The role of List_add (new, head) is to add a new node: After adding new to the head, it is the successor of new called Head.
The role of List_add_tail (new, head) is to add the new node: Before adding new to the head, add new to the end of the doubly linked list.
(04). Deleting nodes
static inline void __list_del (struct list_head * prev, struct list_head * next)
{
Next->prev = prev;
Prev->next = Next;
}
static inline void List_del (struct list_head *entry)
{
__list_del (Entry->prev, Entry->next);
}
static inline void __list_del_entry (struct list_head *entry)
{
__list_del (Entry->prev, Entry->next);
}
static inline void List_del_init (struct list_head *entry)
{
__list_del_entry (entry);
Init_list_head (entry);
}
__list_del (prev, next) and __list_del_entry (entry) are the internal interfaces of the Linux kernel.

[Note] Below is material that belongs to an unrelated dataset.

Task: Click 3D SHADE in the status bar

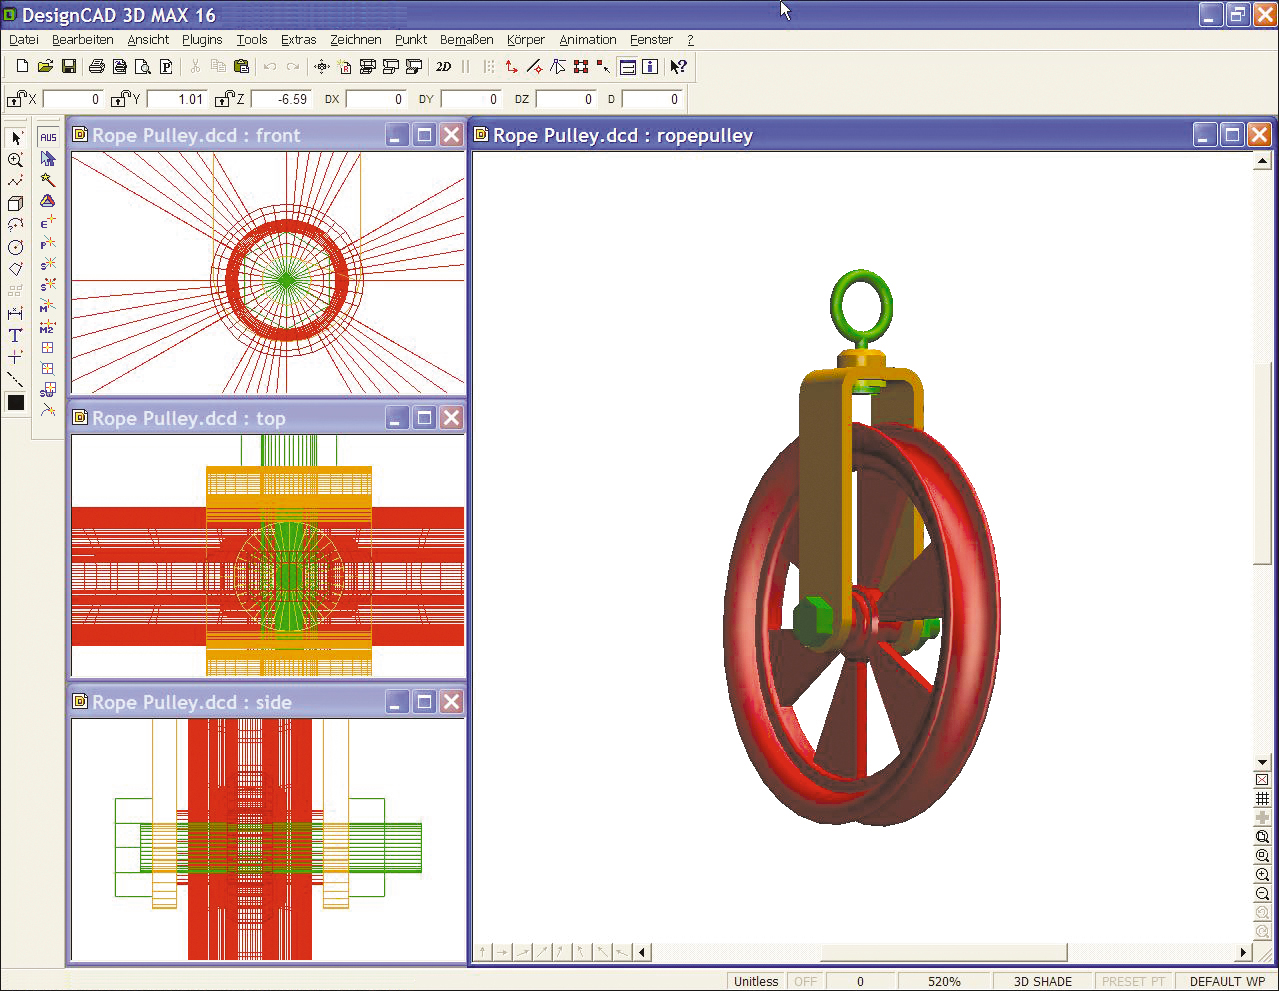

The role of __list_del (prev, next) is to remove the node between Prev and next from the doubly linked list.
The role of __list_del_entry (entry) is to remove entry nodes from the doubly linked list.
List_del (Entry) and List_del_init (entry) are external interfaces to the Linux kernel.

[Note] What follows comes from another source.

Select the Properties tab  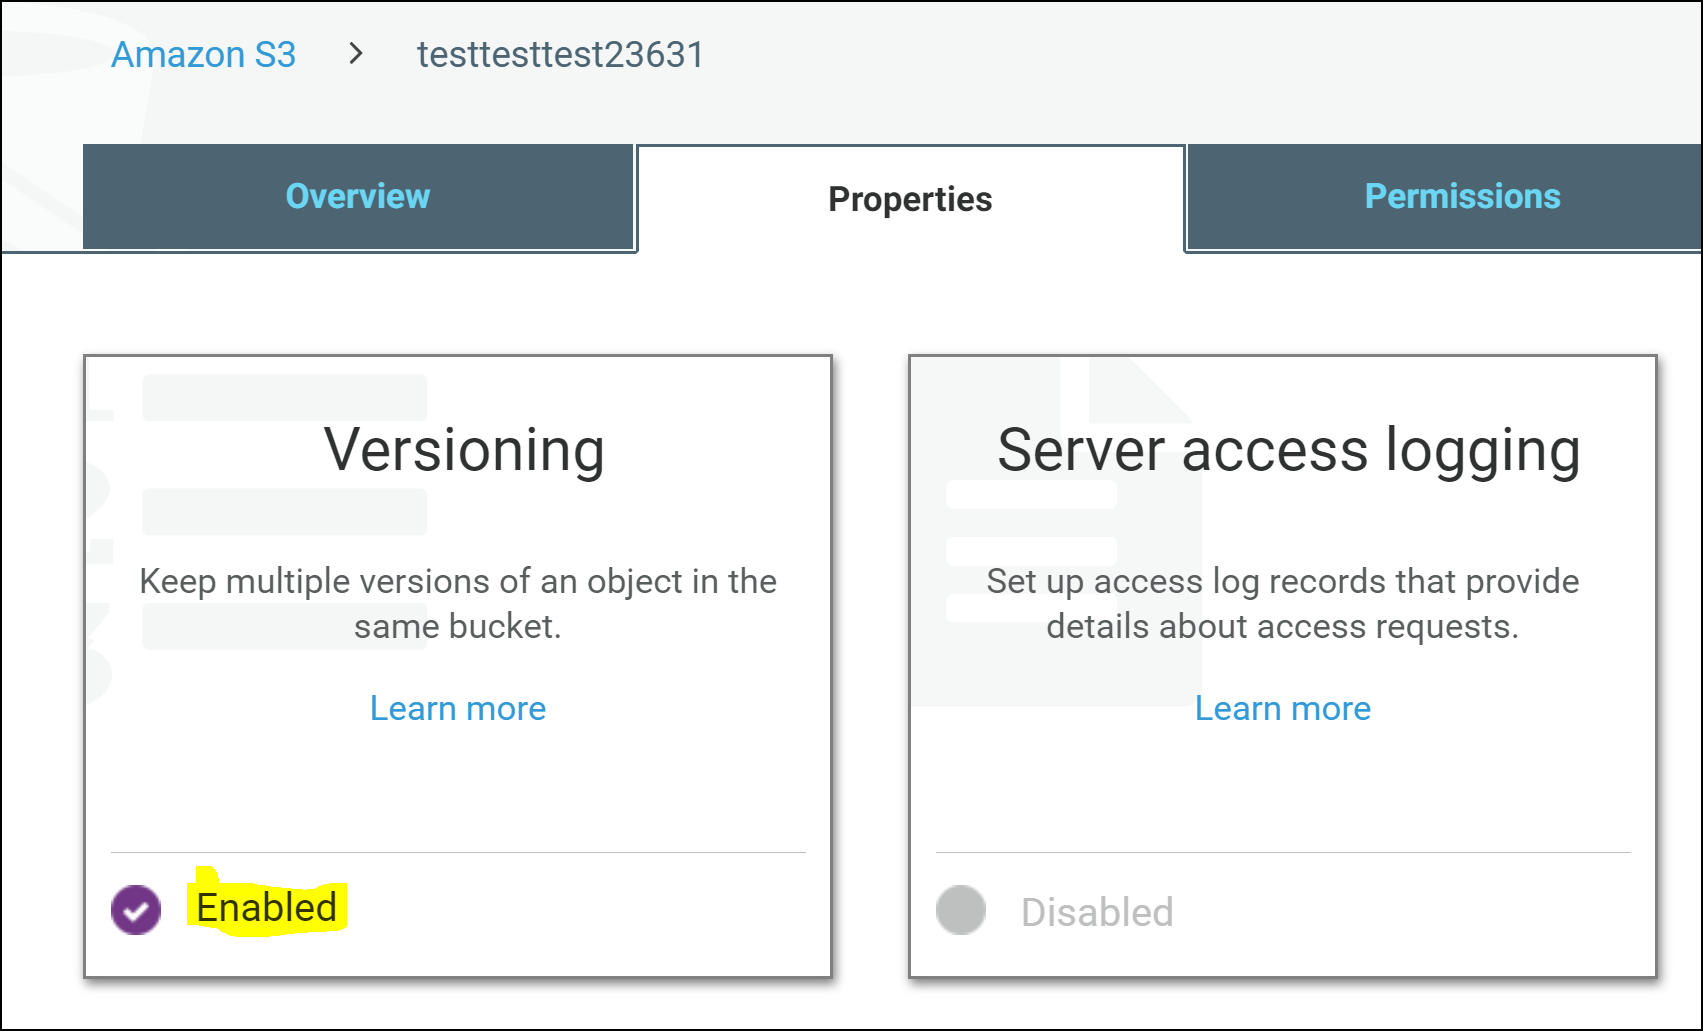pos(909,199)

The role of List_del (entry) is to remove entry nodes from the doubly linked list.
The role of List_del_init (entry) is to remove the entry node from the doubly linked list and point the entry node's predecessor and successor nodes to the entry itself.
(05). Replace Node
static inline void List_replace (struct list_head *old, struct list_head *new) { New->next = old->next; New->next->prev = new; New->prev = old->prev; New->prev->next = new;}
The role of List_replace (old, new) is to replace the old node with the new node.

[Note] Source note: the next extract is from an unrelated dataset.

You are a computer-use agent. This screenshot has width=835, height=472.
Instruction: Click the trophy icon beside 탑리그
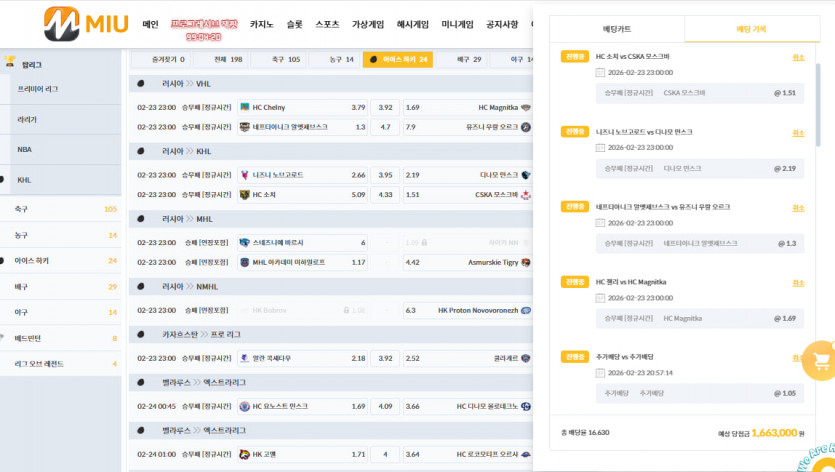click(x=10, y=62)
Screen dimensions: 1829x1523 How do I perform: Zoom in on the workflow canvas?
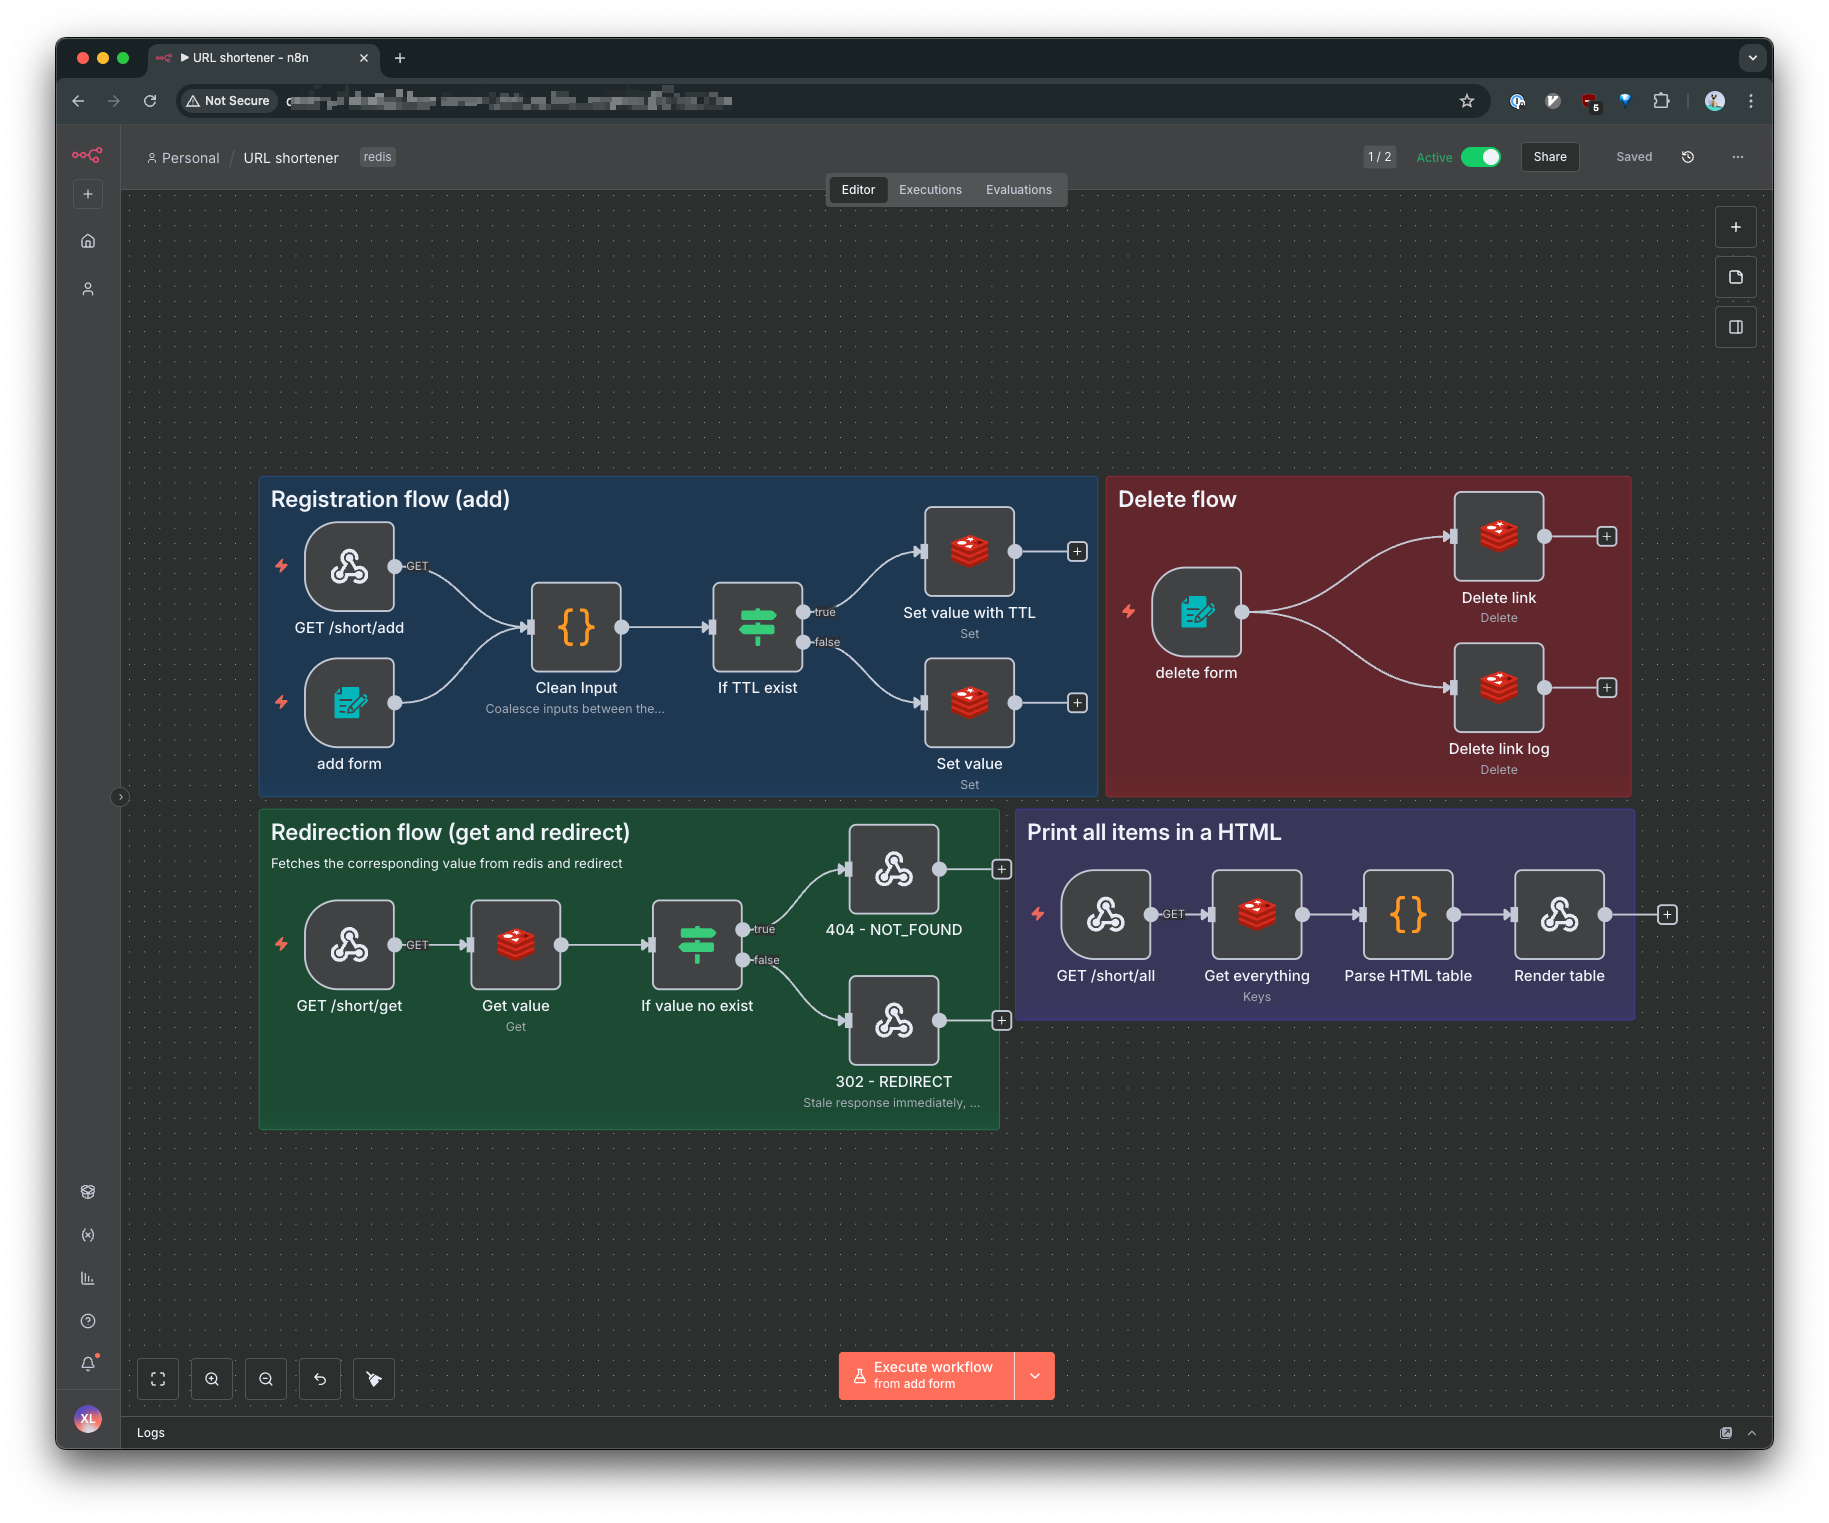point(212,1379)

(06). Determine if the double-linked list is empty
static inline int list_empty (const struct List_head *head)
{
return head->next = = head;
}
The role of the List_empty (head) is to determine whether the doubly linked list is empty. It is judged by distinguishing "the successor of the table header" from the "table header itself".
(07). Get node
#define List_entry (PTR, type, member) container_of (PTR, type, member)
List_entry (PTR, type, member) is actually the CONTAINER_OF macro that is called.
Its purpose is to obtain a pointer to the entire struct variable, based on the pointer (PTR) of the domain member variable (member) in the struct (type) variable.
(08). Traversing nodes
#define List_for_each (POS, head) for (pos = (head)->next; pos! = (head); pos = pos->next) #define List_for_each_s AFE (POS, N, head) for (pos = (head)->next, n = pos->next; pos! = (head); pos = N, n = pos->next)
The role of List_for_each (POS, head) and List_for_each_safe (POS, N, head) is to traverse the linked list. But their use is different!
List_for_each (POS, head) is typically used to get nodes, but not to delete a node's scene.
List_for_each_safe (POS, N, head) typically deletes a node's scene.